The convergence of mandate and incentive certainly has repercussions for healthcare CIOs, but before they can even begin their work they need the health IT tools and services in their hands, which puts pressure squarely on the shoulders of their vendors.
“Operationally, the requirements for Stage 2 are embedded in the way we work, but ultimately we are subject to what the vendor makes available to us,” Anne Searle, the CIO of Princeton HealthCare System, told EHRIntelligence.com last month in answer to questions about her organization’s readiness for Stage 2 Meaningful Use.
It was an experience mirrored in the health system’s preparations for ICD-10. “Regardless of when we start our implementation, what makes me very nervous is that we do not have any confirmed dates from our vendors or the payers for the testing windows,” she added.

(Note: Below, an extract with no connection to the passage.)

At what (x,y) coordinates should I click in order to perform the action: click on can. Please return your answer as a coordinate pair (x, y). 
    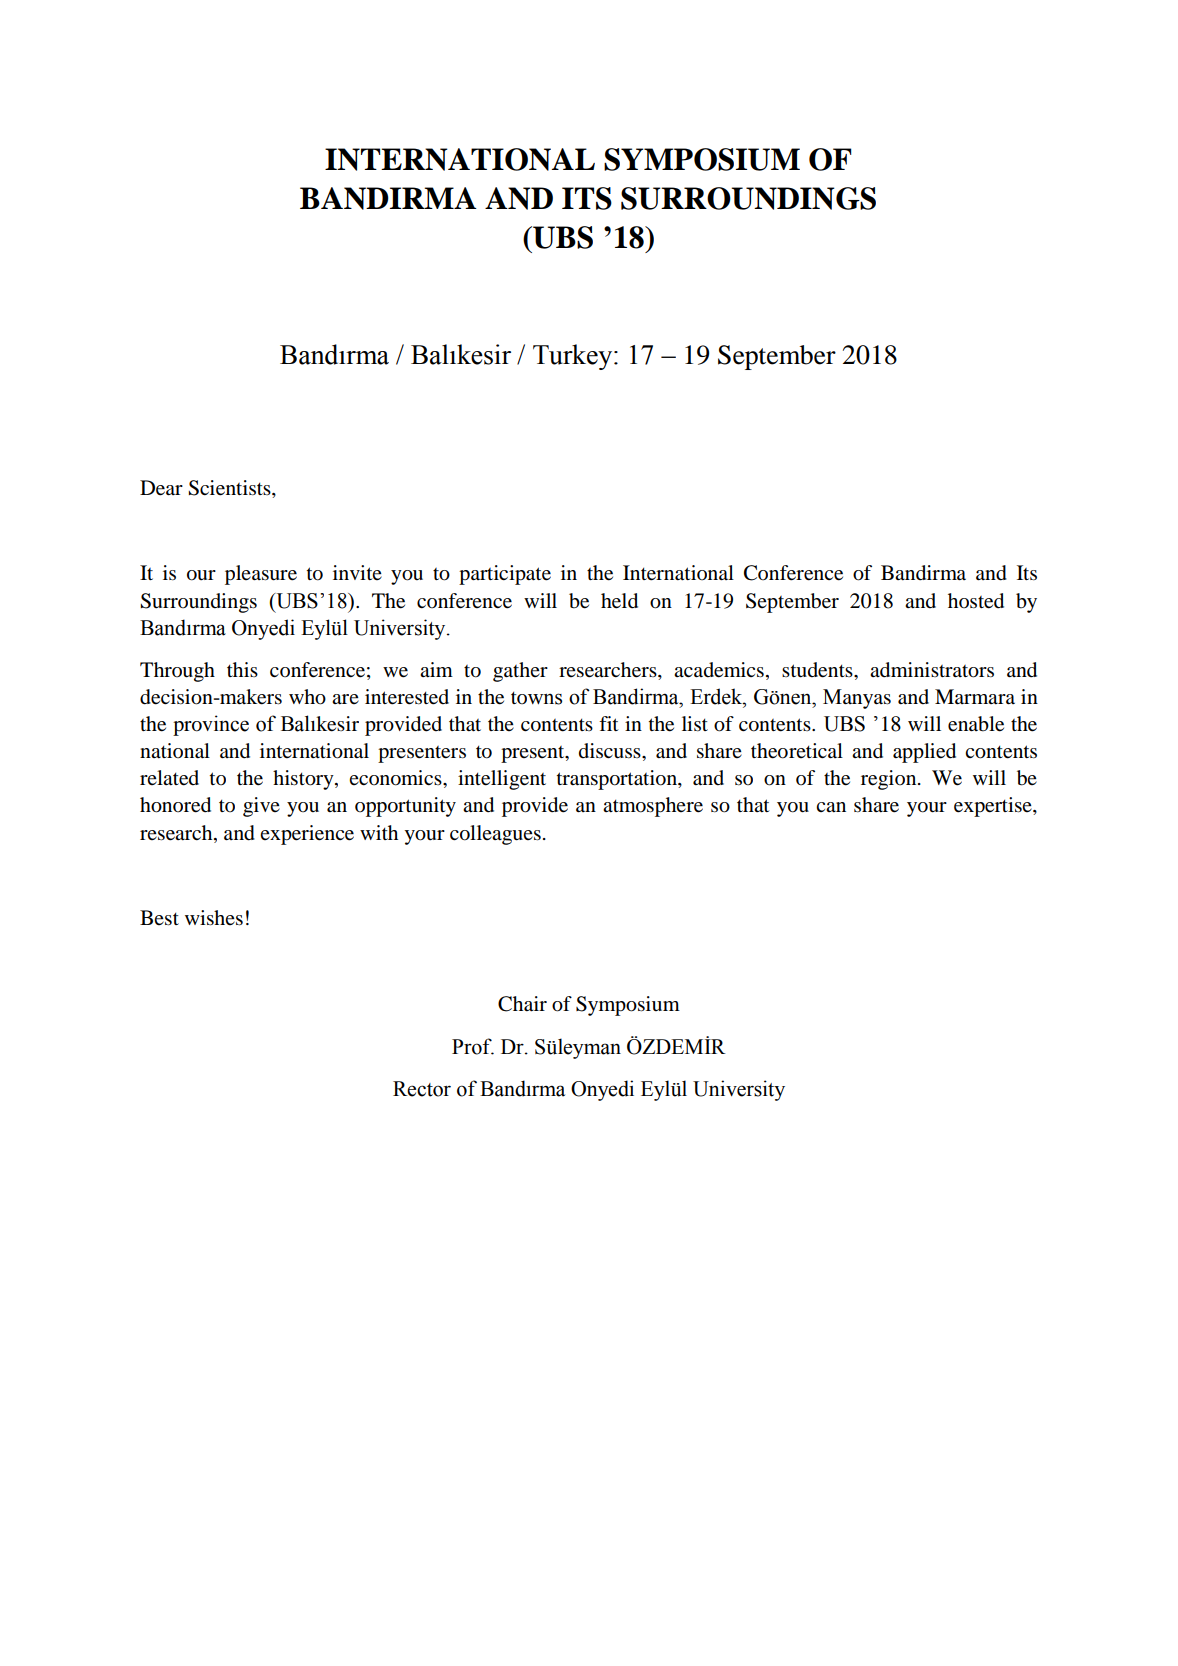
    Looking at the image, I should click on (831, 807).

So what caused the healthcare industry to get to this point? According to a top healthcare CIO, the answer to that question has everything to do with how EHR certification is handled by federal officials. Writing on Life as a Healthcare CIO, Beth Israel Deaconess Medical Center (BIDMC) CIO John Halamka, MD, MS, calls into question the approach used by the Office of the National coordinator for Health IT (ONC):
When Meaningful Use Stage 2 regulations were being written, ONC entered a “quiet period” in which smart people wrote regulatory language and certification scripts isolated from the rest of the world to ensure there was no bias introduced. This was a “waterfall methodology” in which elaborate specifications and a long planning process was followed by an isolated development process resulting in a single huge deliverable with little opportunity to validate the result, pilot the components, or revise/improve the product after the fact. The flaws in the Stage 2 certification scripts are an artifact of the regulatory process itself.
To ease the burden on vendors and by extension their customers, Halamka advises the adoption of an agile methodology, an iterative approach that would give stakeholders the ability to test components, offer feedback, and ensure more efficient development cycles.
But above all, the healthcare CIO draws attention to the need for less prescriptive certification requirements that address larger issues rather than fixate on irrelevant details. “If certification focused entirely on interoperability, EHRs would be a bit more like USB drives. They might be big or small, black or red, key shaped or sushi shaped. However, they’ll work with any device you plug them into,” Halamka argues.
What’s more, this kind of approach should prove more satisfactory to all stakeholders. ”If certification required rigorous demonstration of outbound and inbound interoperability with no optionality in the standards (use this standard OR that standard), Congress will be happy, patients will be happy, and vendors will be happy,” the BIDMC CIO adds.